• Directions for this task: Rewrite the stretch of the canned food drive problem from "Day Number Total" through "common difference \(2\).)", updated so that "constant difference" stands wherever "common difference" appears.

• Page text:
++++++

Bryn observed a real need in her community for canned food at the local food bank. On April 15, she decided to start a canned food drive, and hoped to collect \(4000\) cans of food by the end of June. She posted flyers and spread the word. She made the following observations.

Day Number Total Number of Cans Collected Since Beginning of Drive Increase from Previous Day
\(1\) \(2\)
\(2\) \(5\) \(3\)
\(3\) \(12\) \(7\)
\(4\) \(23\) \(11\)
\(5\) \(38\) \(15\)

Bryn noticed that the increases from one day to the next form an arithmetic sequence with first term \(3\) and common difference \(4\). (An arithmetic sequence is a sequence in which each term after the first is obtained from the previous term by adding a constant. For example, \(3,5,7,9\) is an arithmetic sequence with four terms and common difference \(2\).)

Assuming that the pattern of daily increases continues, how many days would it take to collect at least \(4000\) cans of food?

The following information may be helpful in solving the problem.

The sequence \(3,5,7,9\) is an arithmetic sequence with four terms and common difference \(2\). The term in position \(n\) is denoted \(t_n\). For example, we say that \(t_1=3\). The subscript \(1\) is the position of the term in the sequence and \(3\) is the value of the term.

++++++

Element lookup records
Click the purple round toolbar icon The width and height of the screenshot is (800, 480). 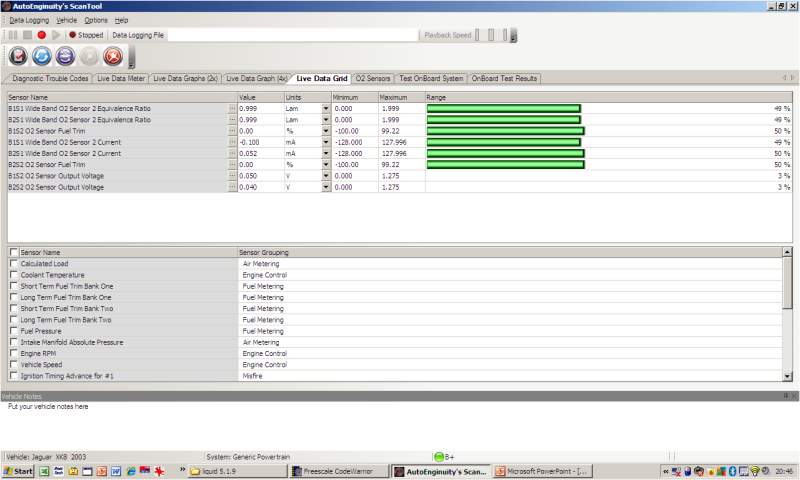click(x=65, y=56)
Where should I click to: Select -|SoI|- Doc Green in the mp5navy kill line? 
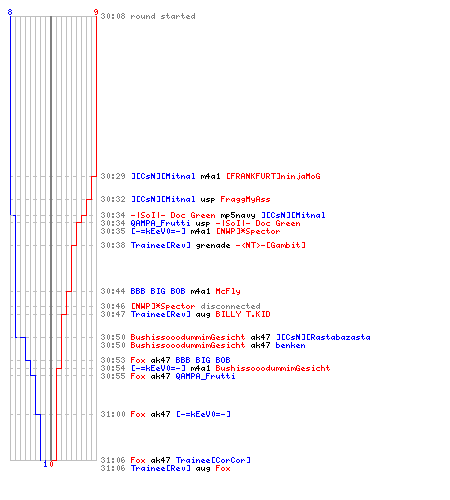coord(173,215)
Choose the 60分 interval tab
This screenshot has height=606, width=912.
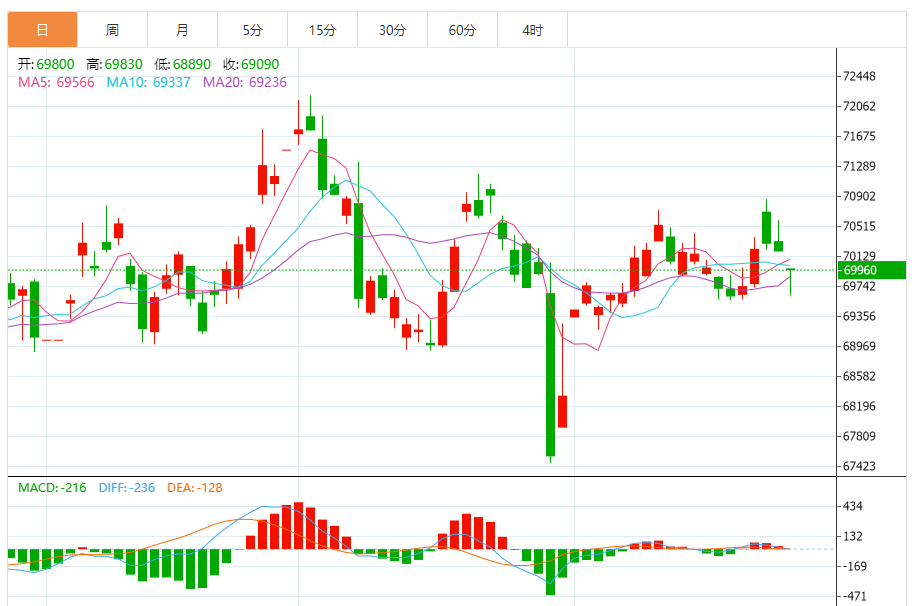(462, 30)
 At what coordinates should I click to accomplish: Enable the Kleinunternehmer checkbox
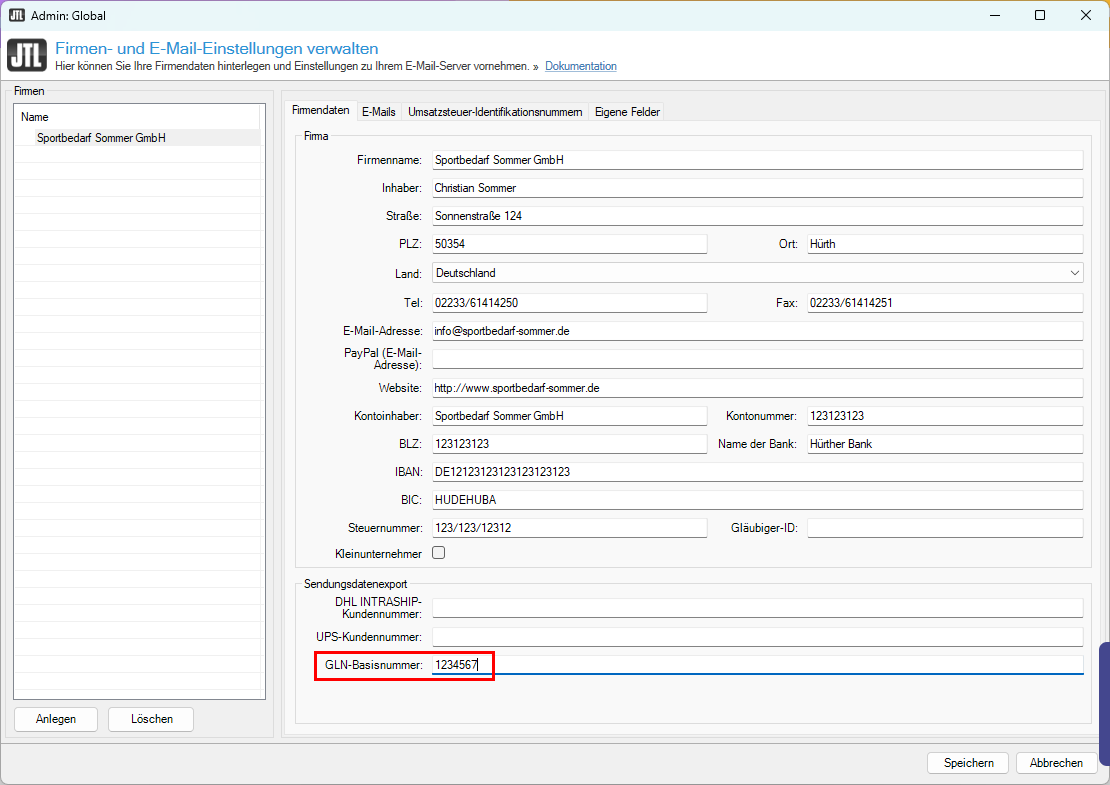[x=438, y=553]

++++++

• Answer in full:
Day Number Total Number of Cans Collected Since Beginning of Drive Increase from Previous Day
\(1\) \(2\)
\(2\) \(5\) \(3\)
\(3\) \(12\) \(7\)
\(4\) \(23\) \(11\)
\(5\) \(38\) \(15\)

Bryn noticed that the increases from one day to the next form an arithmetic sequence with first term \(3\) and constant difference \(4\). (An arithmetic sequence is a sequence in which each term after the first is obtained from the previous term by adding a constant. For example, \(3,5,7,9\) is an arithmetic sequence with four terms and constant difference \(2\).)